Sermon for Proper 28, Year B November 18, 2018

Daniel 12:1-3                                      Psalm 16                              Hebrews 10:11-125                             Mark 13:1-8

The book of Daniel, like the Revelation to John, is apocalyptic, it focuses on the end of time using a person’s vision to share its message for us.  And like the book of Revelation, the vision in today’s passage from Daniel is a prophecy of hard times ahead, followed by the deliverance of the faithful.  The Lord says to Daniel:

“There shall be a time of anguish, such as has never occurred since nations first came into existence. But at that time your people shall be delivered, everyone who is found written in the book.

This last verse offering deliverance of those whose names are found in the book is used by some to suggest that some of us are not the book and will therefore not be delivered.  If we are not faithful, we will suffer.  The passage continues:

Many of those who sleep in the dust of the earth shall awake, some to everlasting life, and some to shame and everlasting contempt. Those who are wise shall shine like the brightness of the sky, and those who lead many to righteousness, like the stars forever and ever.”

So, should we view this as a warning?  Some, it says, will awake to everlasting shame and contempt.  Others, however, will awake to everlasting life – the wise shall “shine like the brightness of the sky.”

This can be heard as a clear warning to us to be faithful to God.  Or, we can instead focus on the promise this passage offers to the people of Israel who are in exile when it was written.  The people are in exile because they had not been faithful, but they will awaken and they will repent and they will be allowed to return to their home, to Jerusalem.
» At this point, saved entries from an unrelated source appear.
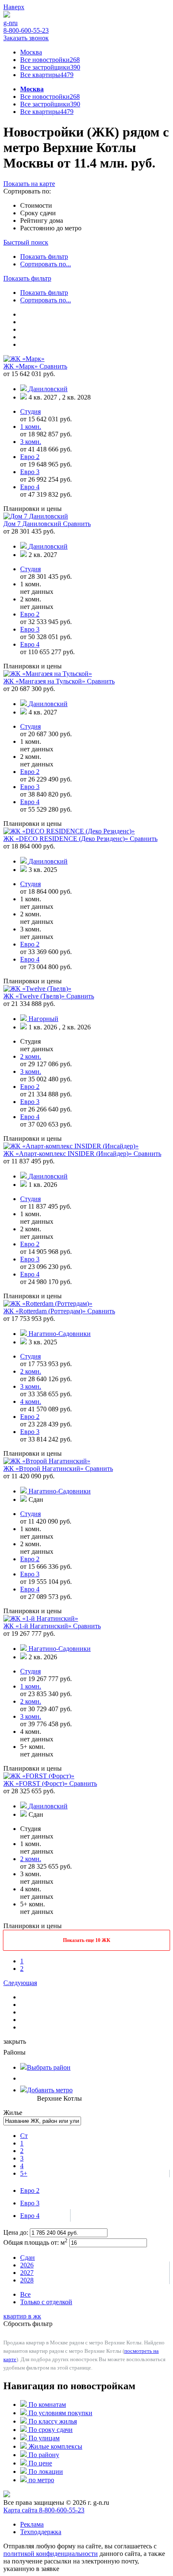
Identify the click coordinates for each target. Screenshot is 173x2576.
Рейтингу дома (41, 220)
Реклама (32, 2524)
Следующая (20, 1982)
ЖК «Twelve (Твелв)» (34, 996)
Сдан (27, 2257)
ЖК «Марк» (21, 366)
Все (25, 2294)
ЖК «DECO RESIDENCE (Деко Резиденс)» (66, 838)
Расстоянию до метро (50, 228)
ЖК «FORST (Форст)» (36, 1783)
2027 (27, 2272)
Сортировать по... (45, 264)
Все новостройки (50, 59)
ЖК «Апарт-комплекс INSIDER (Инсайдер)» (68, 1153)
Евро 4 (29, 2215)
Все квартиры (46, 74)
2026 (27, 2265)
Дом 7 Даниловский (33, 523)
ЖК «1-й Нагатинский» (38, 1626)
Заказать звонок (26, 37)
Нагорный (43, 1018)
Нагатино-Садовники (60, 1333)
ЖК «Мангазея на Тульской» (45, 681)
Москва (31, 52)
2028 (27, 2280)
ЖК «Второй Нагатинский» (44, 1468)
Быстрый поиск (25, 242)
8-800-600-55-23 (26, 30)
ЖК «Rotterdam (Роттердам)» (45, 1311)
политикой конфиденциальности (50, 2553)
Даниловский (48, 388)
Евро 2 (29, 2190)
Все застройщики (50, 67)
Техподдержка (40, 2531)
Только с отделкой (46, 2301)
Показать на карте (29, 183)
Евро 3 (29, 2203)
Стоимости (36, 205)
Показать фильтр (44, 256)
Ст (24, 2135)
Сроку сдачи (38, 213)
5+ (23, 2173)
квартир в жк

Thus, Daniel’s vision offers encouragement to those who have remained faithful to God and to those who return to their faith.  It offers hope that their suffering will come to an end.  It even promises that God’s mercy will not only be poured out upon those who are suffering today, God’s mercy will extend to the departed.  It offers them hope that they will be reunited with those who have died.

Jesus, too, talks of a future that includes destruction and chaos.  The temple will be destroyed and there will be false prophets, wars, earthquakes and famines.  Then he says, “This is but the beginning of birth pangs.” Jesus is offering us the hope of a new life.  The world in which we live in will be reborn into something new.
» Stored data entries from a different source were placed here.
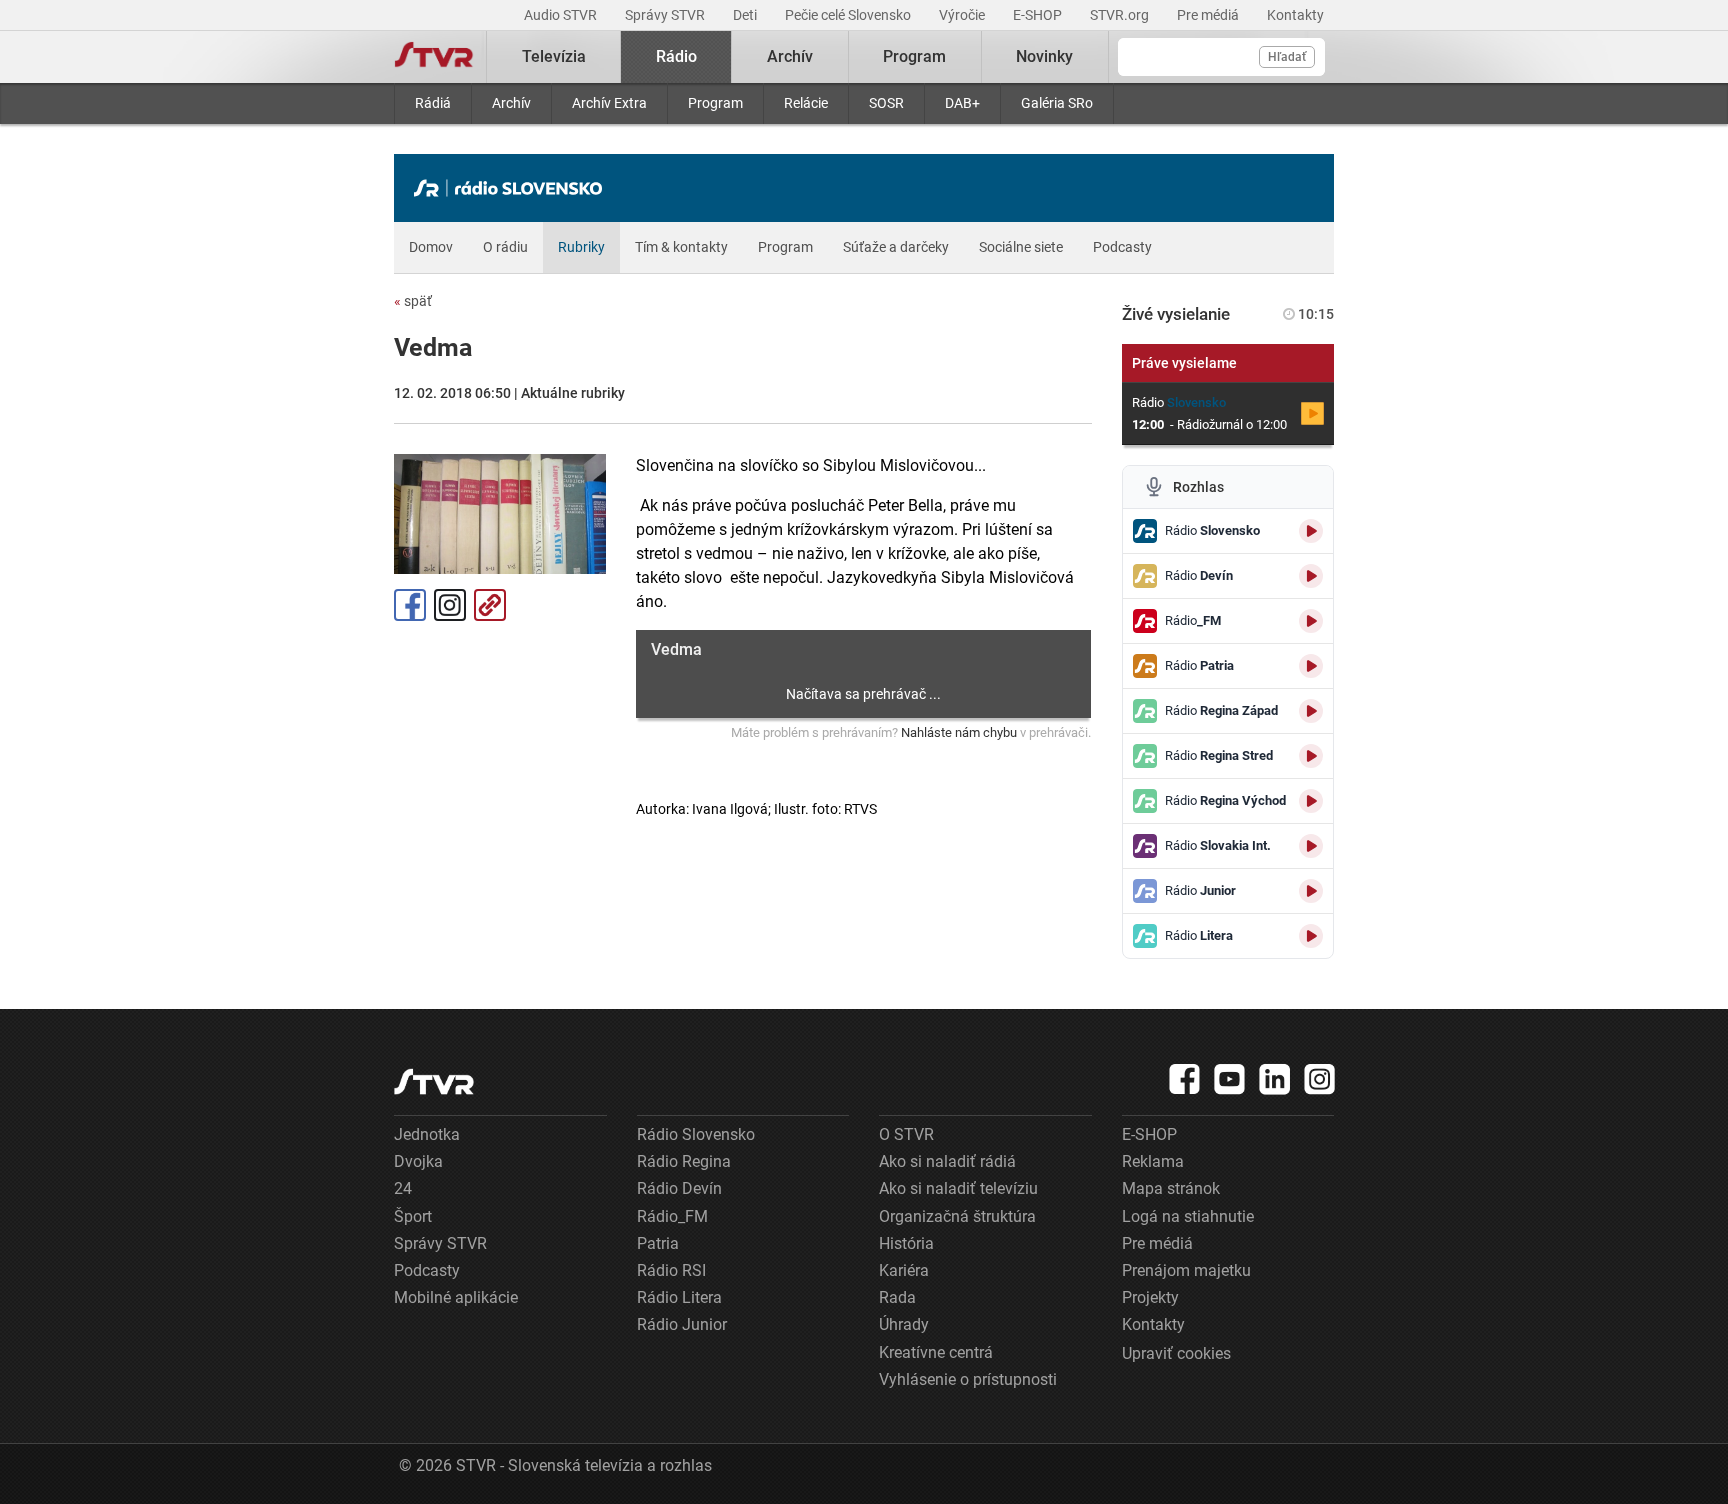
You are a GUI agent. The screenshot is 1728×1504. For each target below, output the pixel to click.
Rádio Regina (684, 1161)
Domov (431, 247)
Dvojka (418, 1161)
Both these passages are directed to people in the midst of struggle or on the verge of it.  In the next chapter of Mark, Judas betrays Jesus and Jesus is arrested.  What we know from history is that the people of Israel do, as the prophets predict, find their way back to the Promised Land.  And, we know that after Jesus is crucified, people report seeing the resurrected Christ changes the world.  The resurrected Christ is still changing the world.

This life is full of struggle, and to a people who are oppressed, as the people of Israel are in the times of both Daniel and Jesus, the promise of a better life offers the people hope that all will be made right.  It is not, however, a promise that they will see the new world order in their lifetime.  It is not a promise that everything is about to get better.  No, the people are told things will get worse, much worse, before it gets better.
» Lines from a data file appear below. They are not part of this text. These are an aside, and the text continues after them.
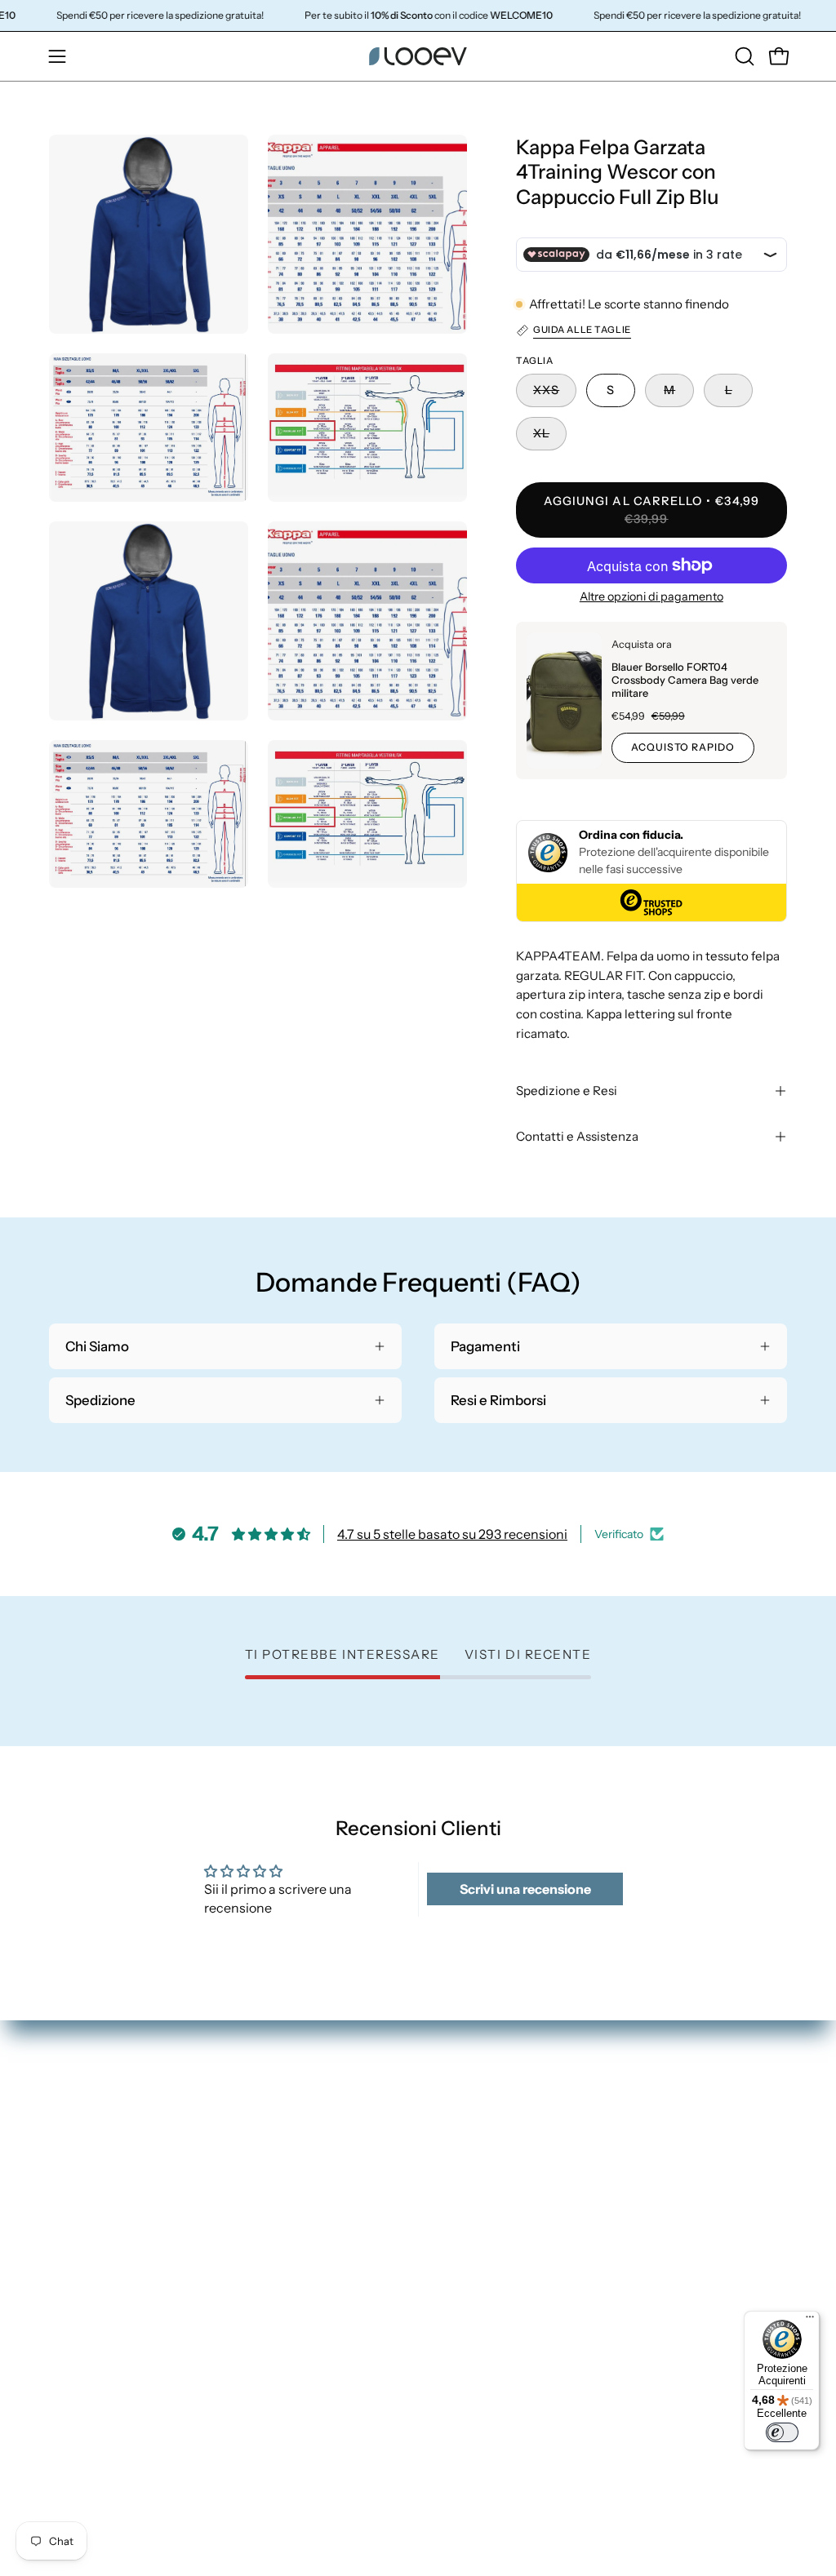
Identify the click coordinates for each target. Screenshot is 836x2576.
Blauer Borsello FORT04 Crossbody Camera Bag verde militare (684, 680)
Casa (449, 2166)
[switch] (782, 2432)
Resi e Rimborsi (673, 2166)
Most, if not all of us have experienced times in our lives that have been like this.  Just when it seems things can get no worse – they do.  People tell us bad things happen in threes for a reason.  Life doesn’t pull any punches for us just because we are faithful.  People we love get sick, people we love die.  People lose jobs, and people are hurt by the insensitivity of others all the time.

Sometimes all we have to hold on to is our faith.  Our faith that God is with us to help us through all the trials and tribulation in this life.  And, although when we all experience such troubles in our lives our hope is for a better future, where we can find peace.

At the end of our service today, the blessing I offer is the blessing found in our Rite I Liturgy.  “The peace of God which passes all understanding, keep your hearts and minds in the knowledge and love of God, and of his Son, Jesus Christ, our Lord.   And the blessing of God the Father, God the Son, and God the Holy Spirit be upon you now, and forever more.”

This peace that is beyond our understanding is the peace that we can experience when we trust that God will make all things right.  This may not happen in our lifetime or in our knowing, but we can experience this peace when we have faith in God.  I’m not suggesting that we are not called to seek justice, but I am saying that at the end of the day, after we have done what we know to do to make this a better and more just world, we need to trust that God’s love will ultimately set people free from oppression and despair.  This trust, this faith in God, is where we can find what we need:  strength, comfort, and peace.

Let us pray.

Loving God, thank you for the promise of new life.  Help us to live our lives in faith, that we might experience the peace you have to offer.  We offer our prayers in the name of the Father, the Son, and the Holy Spirit.  Amen.